По иронии судьбы Сара Ландау умерла потому, что вела себя в точном соответствии с теми советами, которые давала другим. Это случилось весной, когда «хорошая-хозяйка-дома» должна сменить зимнее одеяло на летнее и проветрить оба: одно просыпается от своей зимней спячки, проведенной в сундуке для постельного белья, а другое готовится к сладкому сну на антресолях. Сара повесила одеяла на бельевые веревки, и, когда наклонилась, чтобы расправить складку, оставшуюся на пикейной ткани, ее ноги поехали назад по полу, натертому накануне воском, — как положено натирать всякой «хорошей-хозяйке-дома» не реже, чем дважды в год. Сара упала вперед, ее руки судорожно схватились за одеяло, тяжелое тело провалилось между веревками, пробило навес над лавкой на первом этаже и рухнуло на землю. Высота была не очень большой, но ее голова ударилась о каменный уступ тротуара, и череп раскололся.

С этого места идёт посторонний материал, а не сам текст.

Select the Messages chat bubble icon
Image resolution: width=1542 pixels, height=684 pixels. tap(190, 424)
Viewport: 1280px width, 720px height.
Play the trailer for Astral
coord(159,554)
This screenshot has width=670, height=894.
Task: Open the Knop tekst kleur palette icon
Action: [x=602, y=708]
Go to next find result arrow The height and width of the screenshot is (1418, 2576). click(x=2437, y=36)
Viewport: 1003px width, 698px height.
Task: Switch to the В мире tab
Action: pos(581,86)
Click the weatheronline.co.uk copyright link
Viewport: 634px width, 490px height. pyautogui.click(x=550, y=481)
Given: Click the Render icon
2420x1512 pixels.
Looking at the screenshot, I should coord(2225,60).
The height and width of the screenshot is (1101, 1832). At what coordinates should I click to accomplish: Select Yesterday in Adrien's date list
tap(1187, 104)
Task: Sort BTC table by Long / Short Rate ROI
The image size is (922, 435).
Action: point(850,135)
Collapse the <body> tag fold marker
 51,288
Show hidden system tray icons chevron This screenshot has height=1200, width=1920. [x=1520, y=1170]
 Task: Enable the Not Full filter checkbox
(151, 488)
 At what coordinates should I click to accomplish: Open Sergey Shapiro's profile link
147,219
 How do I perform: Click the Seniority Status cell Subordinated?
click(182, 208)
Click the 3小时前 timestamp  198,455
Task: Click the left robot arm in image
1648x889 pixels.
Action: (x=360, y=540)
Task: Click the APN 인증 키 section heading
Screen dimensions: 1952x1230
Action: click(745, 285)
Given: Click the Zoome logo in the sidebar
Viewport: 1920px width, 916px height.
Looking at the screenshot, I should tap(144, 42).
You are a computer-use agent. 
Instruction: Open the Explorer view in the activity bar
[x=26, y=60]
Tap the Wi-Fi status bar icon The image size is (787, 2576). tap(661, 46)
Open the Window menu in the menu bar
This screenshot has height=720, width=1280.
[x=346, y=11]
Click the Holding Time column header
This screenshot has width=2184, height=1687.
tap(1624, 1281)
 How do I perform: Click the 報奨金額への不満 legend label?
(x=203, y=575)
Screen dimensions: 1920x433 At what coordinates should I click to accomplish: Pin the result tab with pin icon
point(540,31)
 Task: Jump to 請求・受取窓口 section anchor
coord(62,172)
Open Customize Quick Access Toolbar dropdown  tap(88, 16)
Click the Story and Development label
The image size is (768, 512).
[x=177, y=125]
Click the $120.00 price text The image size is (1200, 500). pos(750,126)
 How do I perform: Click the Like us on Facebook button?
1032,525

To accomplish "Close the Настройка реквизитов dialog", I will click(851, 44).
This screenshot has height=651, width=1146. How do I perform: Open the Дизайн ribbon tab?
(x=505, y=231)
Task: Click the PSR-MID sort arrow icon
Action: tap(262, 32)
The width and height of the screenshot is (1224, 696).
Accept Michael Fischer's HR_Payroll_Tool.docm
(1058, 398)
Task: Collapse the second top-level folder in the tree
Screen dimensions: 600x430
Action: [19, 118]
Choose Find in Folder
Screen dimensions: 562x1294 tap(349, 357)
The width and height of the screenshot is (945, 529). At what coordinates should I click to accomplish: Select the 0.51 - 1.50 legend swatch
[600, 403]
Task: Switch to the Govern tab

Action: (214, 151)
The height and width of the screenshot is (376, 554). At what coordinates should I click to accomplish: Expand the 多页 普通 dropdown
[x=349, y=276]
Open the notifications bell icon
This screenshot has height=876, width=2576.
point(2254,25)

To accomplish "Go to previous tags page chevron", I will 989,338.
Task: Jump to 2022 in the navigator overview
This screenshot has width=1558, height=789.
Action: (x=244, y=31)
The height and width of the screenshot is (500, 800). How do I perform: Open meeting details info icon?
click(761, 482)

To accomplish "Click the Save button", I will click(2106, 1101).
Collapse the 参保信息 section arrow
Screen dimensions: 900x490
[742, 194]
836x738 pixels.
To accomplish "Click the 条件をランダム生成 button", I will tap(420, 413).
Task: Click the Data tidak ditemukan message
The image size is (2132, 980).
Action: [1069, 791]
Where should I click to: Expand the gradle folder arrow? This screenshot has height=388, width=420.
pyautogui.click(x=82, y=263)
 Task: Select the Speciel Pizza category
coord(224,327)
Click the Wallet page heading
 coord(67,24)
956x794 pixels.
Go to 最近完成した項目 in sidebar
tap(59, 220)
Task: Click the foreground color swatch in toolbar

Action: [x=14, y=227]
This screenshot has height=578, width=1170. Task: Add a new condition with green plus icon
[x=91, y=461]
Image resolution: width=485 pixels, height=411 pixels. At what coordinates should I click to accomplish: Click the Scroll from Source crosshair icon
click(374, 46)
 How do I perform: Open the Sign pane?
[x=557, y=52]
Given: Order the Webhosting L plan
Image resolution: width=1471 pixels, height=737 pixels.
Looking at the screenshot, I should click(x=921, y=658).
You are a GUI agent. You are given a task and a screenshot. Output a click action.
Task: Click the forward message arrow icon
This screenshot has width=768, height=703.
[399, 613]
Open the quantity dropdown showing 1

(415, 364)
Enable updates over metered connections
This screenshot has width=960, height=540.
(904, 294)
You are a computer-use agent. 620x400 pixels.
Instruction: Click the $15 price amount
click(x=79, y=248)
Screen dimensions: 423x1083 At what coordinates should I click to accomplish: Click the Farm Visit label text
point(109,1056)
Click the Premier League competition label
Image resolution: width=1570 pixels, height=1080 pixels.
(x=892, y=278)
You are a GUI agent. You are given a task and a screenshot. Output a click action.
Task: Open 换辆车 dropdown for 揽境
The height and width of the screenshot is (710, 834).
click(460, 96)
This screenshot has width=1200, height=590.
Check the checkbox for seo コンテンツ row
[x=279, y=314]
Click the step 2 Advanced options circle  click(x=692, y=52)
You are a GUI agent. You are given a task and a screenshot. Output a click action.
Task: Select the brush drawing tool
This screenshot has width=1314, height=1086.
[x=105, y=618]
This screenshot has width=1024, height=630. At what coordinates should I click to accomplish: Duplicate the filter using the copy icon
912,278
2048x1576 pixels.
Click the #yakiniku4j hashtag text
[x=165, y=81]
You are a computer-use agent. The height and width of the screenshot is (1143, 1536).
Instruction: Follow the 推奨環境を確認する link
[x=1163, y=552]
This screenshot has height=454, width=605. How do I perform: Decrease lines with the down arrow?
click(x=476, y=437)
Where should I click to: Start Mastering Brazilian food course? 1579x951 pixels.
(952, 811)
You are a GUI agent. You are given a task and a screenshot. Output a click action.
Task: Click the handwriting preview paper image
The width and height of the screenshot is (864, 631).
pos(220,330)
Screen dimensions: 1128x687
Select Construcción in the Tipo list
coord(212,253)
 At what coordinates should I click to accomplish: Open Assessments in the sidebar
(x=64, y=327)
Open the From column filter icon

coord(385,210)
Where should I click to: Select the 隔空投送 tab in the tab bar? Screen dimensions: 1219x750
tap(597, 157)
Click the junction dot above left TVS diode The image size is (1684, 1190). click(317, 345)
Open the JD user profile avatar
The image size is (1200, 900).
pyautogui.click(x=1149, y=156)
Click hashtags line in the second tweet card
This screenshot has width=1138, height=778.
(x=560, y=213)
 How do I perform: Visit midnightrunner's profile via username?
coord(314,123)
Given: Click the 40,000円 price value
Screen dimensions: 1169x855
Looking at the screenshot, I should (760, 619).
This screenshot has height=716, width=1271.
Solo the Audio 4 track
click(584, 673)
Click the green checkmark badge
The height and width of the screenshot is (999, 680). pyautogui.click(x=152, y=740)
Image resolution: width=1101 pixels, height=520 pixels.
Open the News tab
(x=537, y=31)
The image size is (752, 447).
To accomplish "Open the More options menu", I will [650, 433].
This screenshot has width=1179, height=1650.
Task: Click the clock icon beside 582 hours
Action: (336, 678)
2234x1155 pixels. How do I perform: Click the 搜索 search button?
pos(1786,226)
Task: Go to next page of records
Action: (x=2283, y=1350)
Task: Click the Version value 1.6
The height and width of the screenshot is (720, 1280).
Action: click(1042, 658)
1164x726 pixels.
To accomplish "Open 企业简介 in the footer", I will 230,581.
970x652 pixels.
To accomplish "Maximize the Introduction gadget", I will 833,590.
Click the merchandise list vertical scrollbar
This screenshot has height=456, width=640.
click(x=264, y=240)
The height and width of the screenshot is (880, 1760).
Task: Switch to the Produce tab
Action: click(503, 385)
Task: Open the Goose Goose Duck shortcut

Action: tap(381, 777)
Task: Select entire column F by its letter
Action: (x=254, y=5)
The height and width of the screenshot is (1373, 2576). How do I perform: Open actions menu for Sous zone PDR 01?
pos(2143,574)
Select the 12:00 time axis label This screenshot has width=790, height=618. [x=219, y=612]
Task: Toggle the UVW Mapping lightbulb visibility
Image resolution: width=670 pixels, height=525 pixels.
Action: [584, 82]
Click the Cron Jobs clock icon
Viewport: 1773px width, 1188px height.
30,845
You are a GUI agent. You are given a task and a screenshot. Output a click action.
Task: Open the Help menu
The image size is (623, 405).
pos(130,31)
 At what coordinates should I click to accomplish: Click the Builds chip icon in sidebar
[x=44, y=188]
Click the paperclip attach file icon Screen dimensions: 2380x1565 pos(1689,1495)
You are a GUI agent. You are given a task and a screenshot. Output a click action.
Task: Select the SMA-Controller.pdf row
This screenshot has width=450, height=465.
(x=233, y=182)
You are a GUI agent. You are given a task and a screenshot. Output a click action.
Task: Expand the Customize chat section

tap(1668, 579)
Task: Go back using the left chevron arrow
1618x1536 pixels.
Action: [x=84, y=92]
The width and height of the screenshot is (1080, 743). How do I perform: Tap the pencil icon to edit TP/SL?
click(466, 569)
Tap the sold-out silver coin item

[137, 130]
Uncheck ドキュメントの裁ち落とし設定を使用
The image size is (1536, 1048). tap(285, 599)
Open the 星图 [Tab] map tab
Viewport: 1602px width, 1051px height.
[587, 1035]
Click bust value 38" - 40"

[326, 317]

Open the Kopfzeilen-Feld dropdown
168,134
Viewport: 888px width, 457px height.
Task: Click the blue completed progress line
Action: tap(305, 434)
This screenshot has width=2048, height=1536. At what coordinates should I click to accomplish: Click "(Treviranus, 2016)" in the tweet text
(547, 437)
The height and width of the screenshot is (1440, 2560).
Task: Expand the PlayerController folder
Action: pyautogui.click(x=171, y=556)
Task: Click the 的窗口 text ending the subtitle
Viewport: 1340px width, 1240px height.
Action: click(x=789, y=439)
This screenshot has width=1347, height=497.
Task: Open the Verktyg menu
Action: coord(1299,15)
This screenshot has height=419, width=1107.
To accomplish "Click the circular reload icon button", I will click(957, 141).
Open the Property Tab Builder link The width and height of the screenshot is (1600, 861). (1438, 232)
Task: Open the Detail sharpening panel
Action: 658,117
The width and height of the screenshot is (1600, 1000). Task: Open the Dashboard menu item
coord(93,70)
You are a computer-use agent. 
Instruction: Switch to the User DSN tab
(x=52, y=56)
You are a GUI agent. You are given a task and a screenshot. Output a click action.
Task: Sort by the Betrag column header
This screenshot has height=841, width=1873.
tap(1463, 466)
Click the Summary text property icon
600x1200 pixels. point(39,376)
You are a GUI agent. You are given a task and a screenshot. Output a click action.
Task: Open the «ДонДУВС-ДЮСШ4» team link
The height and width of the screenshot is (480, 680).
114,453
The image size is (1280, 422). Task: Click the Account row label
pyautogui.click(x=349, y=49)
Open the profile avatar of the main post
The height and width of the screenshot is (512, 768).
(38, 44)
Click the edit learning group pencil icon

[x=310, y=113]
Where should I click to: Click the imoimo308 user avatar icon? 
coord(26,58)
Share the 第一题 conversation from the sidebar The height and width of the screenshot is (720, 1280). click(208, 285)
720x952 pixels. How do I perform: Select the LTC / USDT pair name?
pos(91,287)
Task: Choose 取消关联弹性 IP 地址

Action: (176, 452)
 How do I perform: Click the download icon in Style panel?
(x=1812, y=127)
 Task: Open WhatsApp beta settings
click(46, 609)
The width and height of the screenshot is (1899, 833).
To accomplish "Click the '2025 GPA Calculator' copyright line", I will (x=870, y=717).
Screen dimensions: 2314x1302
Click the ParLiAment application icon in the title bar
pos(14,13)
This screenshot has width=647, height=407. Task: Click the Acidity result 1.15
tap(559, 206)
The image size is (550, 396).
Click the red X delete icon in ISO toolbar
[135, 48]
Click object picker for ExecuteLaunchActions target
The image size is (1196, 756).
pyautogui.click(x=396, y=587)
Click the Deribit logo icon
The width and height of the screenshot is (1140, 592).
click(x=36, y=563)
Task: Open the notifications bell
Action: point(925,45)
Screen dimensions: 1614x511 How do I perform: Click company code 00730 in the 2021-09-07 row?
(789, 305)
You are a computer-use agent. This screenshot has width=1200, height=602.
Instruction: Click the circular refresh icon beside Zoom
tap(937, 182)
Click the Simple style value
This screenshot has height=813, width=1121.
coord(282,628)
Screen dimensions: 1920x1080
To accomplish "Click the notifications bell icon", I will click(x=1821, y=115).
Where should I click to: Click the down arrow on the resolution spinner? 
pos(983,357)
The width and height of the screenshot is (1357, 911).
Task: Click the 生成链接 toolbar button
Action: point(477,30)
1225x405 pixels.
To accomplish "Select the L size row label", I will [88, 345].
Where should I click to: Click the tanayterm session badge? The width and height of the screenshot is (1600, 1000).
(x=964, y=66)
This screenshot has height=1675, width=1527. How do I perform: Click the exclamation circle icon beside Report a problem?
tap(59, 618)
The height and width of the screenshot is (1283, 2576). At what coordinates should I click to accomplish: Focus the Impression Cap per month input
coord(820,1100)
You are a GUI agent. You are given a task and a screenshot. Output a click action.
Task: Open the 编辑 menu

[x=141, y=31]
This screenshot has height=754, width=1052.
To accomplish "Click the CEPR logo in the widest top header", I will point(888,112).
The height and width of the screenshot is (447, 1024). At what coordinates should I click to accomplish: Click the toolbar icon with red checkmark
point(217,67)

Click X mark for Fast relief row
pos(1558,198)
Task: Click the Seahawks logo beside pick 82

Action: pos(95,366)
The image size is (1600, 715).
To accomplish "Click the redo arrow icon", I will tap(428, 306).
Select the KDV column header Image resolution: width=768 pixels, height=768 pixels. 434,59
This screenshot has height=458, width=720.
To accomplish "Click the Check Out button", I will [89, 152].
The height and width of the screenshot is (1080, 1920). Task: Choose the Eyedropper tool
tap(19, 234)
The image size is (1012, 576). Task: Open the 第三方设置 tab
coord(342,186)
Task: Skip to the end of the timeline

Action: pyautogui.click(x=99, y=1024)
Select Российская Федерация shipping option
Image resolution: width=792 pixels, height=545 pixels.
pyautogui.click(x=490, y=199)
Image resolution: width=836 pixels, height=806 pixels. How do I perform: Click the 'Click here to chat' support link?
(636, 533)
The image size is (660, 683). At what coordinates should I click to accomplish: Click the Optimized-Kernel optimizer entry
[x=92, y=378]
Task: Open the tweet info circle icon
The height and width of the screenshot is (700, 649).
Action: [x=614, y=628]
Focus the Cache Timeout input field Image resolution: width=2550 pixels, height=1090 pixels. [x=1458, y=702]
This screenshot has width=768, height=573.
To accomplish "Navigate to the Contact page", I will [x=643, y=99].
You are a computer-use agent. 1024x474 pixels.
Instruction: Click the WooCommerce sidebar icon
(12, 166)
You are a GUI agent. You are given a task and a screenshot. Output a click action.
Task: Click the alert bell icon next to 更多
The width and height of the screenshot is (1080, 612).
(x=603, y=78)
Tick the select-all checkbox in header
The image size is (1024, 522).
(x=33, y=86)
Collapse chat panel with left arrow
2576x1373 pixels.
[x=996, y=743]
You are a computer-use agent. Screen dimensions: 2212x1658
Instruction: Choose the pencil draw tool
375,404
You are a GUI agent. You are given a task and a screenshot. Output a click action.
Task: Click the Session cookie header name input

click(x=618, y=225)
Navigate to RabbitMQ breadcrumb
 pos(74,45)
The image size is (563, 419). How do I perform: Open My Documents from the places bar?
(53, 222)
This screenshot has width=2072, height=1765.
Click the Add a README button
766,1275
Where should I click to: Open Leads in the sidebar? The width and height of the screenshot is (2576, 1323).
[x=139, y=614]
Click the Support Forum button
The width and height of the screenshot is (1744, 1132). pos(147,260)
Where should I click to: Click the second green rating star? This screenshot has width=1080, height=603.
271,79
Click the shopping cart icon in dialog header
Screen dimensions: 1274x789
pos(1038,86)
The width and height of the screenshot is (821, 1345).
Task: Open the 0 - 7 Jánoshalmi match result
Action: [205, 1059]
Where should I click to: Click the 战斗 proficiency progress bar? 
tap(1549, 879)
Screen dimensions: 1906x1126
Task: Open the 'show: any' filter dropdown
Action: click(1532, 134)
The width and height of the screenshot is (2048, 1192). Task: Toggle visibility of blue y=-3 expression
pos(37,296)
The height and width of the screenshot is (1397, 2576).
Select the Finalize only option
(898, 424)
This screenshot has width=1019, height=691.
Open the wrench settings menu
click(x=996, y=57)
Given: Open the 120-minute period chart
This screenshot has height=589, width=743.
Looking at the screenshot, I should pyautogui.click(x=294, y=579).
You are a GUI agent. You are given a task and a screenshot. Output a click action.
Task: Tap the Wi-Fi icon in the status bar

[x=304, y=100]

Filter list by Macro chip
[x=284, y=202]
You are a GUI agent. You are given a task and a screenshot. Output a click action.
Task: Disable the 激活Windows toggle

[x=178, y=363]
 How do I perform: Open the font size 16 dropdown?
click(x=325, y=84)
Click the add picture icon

Гирш был на репетиции, и, когда к нему прибежали с сообщением, он встал, стер со скрипки пот от подбородка, аккуратно уложил ее в чехол и глубоко вздохнул. Разумеется, он был опечален, нет сомнения, искренне опечален, у него даже, как он с удивлением отметил, перехватило дыхание, но сердце его, независимое и ликующее, наполнилось радостью. Первый этап исполнения давнего уговора завершился, первое препятствие на его пути к Амуме было удалено, он наконец-то получил награду за свою надежду и за дни ожидания.
Он поспешил в больницу, и там, в мертвецкой, из его груди вырвался страшный крик:
— Камни! Где камни?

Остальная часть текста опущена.